*TASK DETAILS*: Change "Instruction" to "Goal" in the material from its first line through the line with "coord(60,342)", and reproduce those lines with nothing else altered.

-- START --

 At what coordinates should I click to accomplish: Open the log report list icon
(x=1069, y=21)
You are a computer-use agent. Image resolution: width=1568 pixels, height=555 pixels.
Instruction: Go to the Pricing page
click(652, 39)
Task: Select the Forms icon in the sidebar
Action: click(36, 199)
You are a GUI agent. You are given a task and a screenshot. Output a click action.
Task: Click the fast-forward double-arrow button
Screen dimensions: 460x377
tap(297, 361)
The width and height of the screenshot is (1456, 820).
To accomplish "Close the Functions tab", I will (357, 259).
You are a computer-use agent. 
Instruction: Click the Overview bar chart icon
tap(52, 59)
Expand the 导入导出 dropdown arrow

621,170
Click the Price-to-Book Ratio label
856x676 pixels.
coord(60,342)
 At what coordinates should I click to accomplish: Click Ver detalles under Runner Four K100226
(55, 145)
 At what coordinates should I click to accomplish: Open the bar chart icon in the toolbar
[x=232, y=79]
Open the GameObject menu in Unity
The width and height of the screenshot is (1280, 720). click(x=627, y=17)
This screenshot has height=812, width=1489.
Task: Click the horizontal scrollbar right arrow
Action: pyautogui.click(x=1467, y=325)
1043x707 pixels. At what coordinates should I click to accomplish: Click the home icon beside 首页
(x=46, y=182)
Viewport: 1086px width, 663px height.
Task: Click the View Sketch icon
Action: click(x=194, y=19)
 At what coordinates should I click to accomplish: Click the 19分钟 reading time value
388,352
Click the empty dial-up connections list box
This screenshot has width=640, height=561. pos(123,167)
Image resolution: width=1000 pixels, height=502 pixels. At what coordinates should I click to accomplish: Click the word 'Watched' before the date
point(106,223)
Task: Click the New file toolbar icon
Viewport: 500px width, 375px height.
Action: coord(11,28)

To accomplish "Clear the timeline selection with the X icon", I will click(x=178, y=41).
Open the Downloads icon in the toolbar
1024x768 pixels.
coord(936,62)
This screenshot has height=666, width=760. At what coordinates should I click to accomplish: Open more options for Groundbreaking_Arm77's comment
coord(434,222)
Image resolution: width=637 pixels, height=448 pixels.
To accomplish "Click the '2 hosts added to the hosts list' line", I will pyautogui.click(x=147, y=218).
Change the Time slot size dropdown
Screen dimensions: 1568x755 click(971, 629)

-- END --

*RESPONSE BELOW*:
 At what coordinates should I click to accomplish: Open the log report list icon
(x=1069, y=21)
You are a computer-use agent. Image resolution: width=1568 pixels, height=555 pixels.
Goal: Go to the Pricing page
click(652, 39)
Task: Select the Forms icon in the sidebar
Action: click(36, 199)
You are a GUI agent. You are given a task and a screenshot. Output a click action.
Task: Click the fast-forward double-arrow button
Screen dimensions: 460x377
tap(297, 361)
The width and height of the screenshot is (1456, 820).
To accomplish "Close the Functions tab", I will (357, 259).
You are a computer-use agent. 
Goal: Click the Overview bar chart icon
tap(52, 59)
Expand the 导入导出 dropdown arrow

621,170
Click the Price-to-Book Ratio label
856x676 pixels.
coord(60,342)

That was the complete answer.